- [PROMPT]: Go through the data line by line and count the lines that hold "Novembre". Reply with the total only.

------ EXCERPTED RECORDS ------

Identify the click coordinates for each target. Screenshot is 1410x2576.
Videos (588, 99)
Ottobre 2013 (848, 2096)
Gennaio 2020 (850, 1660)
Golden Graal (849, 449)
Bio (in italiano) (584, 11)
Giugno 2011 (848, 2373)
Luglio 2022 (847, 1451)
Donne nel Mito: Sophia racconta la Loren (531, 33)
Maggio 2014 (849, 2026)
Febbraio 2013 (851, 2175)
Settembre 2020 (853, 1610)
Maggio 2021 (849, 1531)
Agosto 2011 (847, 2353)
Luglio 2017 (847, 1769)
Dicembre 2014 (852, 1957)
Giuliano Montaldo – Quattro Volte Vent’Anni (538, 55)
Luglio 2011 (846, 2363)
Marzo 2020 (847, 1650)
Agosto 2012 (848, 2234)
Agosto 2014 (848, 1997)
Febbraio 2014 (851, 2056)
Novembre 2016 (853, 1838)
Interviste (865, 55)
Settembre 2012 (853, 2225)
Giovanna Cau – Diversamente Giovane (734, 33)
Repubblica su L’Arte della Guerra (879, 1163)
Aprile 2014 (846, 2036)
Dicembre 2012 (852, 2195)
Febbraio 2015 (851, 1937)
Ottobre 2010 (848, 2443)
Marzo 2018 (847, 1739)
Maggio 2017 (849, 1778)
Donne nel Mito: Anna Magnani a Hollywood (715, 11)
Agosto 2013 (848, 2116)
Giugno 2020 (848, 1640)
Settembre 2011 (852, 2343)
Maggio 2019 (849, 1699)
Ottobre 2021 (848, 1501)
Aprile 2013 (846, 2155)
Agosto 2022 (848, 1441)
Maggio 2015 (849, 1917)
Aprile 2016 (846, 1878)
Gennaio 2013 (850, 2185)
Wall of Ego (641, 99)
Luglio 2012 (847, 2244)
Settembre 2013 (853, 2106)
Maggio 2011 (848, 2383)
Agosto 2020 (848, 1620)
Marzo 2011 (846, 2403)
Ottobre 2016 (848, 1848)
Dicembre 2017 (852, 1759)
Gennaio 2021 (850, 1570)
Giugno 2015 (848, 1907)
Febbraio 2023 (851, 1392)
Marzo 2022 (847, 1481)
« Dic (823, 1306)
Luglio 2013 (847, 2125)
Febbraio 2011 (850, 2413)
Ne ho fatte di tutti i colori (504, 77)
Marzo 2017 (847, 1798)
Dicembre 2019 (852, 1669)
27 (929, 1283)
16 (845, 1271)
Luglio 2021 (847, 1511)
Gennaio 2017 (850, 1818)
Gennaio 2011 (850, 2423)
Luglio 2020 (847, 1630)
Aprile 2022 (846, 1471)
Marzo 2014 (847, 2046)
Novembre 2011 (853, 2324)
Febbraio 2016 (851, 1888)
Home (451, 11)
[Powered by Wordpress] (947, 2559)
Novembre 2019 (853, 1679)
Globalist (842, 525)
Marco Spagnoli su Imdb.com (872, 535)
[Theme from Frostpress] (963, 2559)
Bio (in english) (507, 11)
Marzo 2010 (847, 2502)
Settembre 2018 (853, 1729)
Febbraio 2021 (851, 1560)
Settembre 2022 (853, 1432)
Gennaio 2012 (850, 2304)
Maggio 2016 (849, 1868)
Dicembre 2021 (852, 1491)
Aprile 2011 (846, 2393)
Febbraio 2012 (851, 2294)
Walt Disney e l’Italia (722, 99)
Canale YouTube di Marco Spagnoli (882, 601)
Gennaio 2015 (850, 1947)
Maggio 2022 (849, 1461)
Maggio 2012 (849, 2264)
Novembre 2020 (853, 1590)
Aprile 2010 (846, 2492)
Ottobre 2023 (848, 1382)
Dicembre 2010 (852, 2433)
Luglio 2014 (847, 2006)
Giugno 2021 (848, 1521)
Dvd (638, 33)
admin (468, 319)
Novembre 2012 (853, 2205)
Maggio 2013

------

- [RESPONSE FOR THIS EXERCISE]: 5